* Reading passage
........

A week ago today, I jetted off to California for a press trip to Facebook’s headquarters. I posted the above on Instagram and made it all seem like a breeze.
Reality: The day of my flight, my hands felt shaky and I felt lightheaded. I was sobbing the entire drive to the airport. I’m not afraid of flying –– unlike most people I know, I actually enjoy getting meeting chatty passengers — but I am super anxious about traveling away from home. Cue the world’s tiniest violin. It sounds ridiculous to complain about having amazing opportunities but being too scared to take advantage of them, but it’s also what I’ve dealt with. I wrote about my experience earlier this week for Bustle:
“I’m not open about the extent of how travel anxiety affects me, mainly because it feels like an embarrassingly privileged thing in the first place. In order to have anxiety about traveling far from home, you have to have the means to leave town — which makes travel anxiety sound like the ultimate first world problem. Bemoaning that I have the ability to see the world but skip trips because it’s hard sounds oblivious, which is why I rarely broach the topic. But as I prepared for California, the too-familiar symptoms hit me.”
It’s possible to feel anxious about travel without having clinical anxiety, but I fully believe that my anxiety disorder makes it hard for me to change routine, which makes travel miserable for me. I skipped a lot of sleepovers growing up and would cry before going to summer camp, even if it wasn’t an overnight camp! Even now, my friends can attest to how little I like changing plans at the last minute. I’ve never done well with spontaneity. I mention in the Bustle piece that I passed up a trip to Europe in college because I panicked at the thought of leaving the country. So how am I getting over it?

........

[Collected data entries]
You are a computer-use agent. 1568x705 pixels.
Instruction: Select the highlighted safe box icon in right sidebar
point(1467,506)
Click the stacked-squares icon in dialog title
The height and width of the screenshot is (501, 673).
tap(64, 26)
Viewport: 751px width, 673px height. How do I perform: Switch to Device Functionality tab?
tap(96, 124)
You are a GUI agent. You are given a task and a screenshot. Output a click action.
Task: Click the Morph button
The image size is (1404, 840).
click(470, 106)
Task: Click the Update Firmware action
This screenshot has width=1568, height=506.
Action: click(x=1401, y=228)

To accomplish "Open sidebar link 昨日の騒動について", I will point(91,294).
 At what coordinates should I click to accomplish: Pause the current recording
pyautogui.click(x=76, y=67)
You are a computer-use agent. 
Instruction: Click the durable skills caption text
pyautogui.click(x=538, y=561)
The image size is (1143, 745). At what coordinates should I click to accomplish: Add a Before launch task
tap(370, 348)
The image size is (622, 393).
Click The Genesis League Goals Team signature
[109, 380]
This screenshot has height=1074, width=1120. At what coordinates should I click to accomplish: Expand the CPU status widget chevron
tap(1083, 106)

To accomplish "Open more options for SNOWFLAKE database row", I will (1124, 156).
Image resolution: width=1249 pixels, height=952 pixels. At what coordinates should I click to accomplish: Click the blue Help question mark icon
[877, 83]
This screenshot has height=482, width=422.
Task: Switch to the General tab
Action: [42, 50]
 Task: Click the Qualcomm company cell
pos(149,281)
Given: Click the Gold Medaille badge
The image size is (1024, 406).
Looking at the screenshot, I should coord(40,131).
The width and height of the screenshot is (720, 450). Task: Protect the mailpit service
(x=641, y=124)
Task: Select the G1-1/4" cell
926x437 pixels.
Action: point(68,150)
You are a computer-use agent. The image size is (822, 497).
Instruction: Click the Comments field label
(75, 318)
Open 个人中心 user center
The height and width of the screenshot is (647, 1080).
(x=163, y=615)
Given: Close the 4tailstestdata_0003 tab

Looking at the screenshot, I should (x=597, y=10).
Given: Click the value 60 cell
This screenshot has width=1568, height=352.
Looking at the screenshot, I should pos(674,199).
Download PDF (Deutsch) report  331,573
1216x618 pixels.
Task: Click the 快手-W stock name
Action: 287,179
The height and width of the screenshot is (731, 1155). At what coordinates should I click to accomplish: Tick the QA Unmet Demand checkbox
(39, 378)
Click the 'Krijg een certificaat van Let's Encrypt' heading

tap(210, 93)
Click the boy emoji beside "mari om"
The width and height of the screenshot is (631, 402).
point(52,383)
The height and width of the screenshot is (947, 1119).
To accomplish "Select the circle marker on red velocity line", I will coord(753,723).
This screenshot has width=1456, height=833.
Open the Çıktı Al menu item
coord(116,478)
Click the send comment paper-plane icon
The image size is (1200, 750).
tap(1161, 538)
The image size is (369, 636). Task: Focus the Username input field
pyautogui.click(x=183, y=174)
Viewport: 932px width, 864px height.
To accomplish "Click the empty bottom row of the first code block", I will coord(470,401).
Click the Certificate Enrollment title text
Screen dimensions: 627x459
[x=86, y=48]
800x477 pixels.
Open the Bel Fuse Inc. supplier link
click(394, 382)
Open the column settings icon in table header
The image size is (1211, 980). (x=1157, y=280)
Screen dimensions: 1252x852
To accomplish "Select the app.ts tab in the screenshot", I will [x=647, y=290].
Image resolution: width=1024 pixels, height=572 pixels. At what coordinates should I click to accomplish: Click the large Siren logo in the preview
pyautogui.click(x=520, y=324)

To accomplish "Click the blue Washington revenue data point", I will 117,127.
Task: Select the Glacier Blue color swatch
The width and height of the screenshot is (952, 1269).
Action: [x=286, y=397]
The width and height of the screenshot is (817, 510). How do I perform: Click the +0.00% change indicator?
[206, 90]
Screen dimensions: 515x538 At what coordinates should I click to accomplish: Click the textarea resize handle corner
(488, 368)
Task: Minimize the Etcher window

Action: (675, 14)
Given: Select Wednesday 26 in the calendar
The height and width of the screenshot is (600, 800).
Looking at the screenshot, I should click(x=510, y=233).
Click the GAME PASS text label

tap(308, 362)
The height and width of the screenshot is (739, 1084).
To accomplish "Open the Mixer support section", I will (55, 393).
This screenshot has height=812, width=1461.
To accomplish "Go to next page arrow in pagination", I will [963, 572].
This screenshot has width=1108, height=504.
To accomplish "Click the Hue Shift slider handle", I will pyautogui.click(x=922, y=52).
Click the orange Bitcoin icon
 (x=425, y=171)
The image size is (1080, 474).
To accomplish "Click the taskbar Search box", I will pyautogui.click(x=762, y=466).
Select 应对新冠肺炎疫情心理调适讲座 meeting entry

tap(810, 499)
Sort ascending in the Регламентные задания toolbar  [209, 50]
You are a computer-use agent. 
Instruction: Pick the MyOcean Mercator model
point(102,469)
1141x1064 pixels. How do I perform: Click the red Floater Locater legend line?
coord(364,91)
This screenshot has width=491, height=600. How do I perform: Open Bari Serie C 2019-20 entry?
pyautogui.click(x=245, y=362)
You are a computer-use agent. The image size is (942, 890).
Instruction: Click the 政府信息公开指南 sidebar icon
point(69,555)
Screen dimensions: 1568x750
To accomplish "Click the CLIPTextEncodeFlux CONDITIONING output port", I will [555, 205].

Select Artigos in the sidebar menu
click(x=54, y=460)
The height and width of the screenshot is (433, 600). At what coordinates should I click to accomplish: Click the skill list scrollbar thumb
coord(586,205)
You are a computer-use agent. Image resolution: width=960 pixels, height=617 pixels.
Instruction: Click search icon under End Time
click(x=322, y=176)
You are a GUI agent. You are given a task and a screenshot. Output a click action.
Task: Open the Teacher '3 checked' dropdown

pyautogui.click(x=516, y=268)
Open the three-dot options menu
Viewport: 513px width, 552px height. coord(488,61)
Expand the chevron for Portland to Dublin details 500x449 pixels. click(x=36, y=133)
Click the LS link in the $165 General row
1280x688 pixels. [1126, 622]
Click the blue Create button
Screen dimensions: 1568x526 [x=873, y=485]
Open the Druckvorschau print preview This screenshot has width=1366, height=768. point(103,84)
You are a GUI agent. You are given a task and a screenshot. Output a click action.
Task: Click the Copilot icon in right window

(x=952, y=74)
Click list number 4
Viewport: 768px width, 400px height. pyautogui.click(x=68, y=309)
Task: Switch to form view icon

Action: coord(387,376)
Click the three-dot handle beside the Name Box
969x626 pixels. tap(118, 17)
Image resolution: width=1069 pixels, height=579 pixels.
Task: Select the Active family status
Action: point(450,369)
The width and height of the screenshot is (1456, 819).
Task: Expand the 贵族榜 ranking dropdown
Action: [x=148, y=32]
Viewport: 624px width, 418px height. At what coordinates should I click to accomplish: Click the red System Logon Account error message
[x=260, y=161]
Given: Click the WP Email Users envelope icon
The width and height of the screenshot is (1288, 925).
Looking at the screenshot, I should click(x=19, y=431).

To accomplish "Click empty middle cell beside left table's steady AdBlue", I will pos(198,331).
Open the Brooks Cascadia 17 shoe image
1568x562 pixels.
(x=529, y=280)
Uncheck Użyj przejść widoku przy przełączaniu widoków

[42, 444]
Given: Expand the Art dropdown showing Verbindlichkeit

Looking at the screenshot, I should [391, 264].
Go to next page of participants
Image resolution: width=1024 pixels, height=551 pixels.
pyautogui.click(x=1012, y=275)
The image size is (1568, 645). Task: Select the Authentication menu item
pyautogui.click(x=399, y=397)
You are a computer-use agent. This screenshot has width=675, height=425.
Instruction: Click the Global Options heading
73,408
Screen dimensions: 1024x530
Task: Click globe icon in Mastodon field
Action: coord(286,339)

........

* Tasks for this exercise
(a) Reproduce the passage of the travel anxiety post that begins at the words "It’s possible to" and stops after "getting over it?".
(b) In the travel anxiety post, what trip did the writer pass up in college, and why?

* Written responses
(a)
It’s possible to feel anxious about travel without having clinical anxiety, but I fully believe that my anxiety disorder makes it hard for me to change routine, which makes travel miserable for me. I skipped a lot of sleepovers growing up and would cry before going to summer camp, even if it wasn’t an overnight camp! Even now, my friends can attest to how little I like changing plans at the last minute. I’ve never done well with spontaneity. I mention in the Bustle piece that I passed up a trip to Europe in college because I panicked at the thought of leaving the country. So how am I getting over it?

(b) A trip to Europe, because the writer panicked at the thought of leaving the country.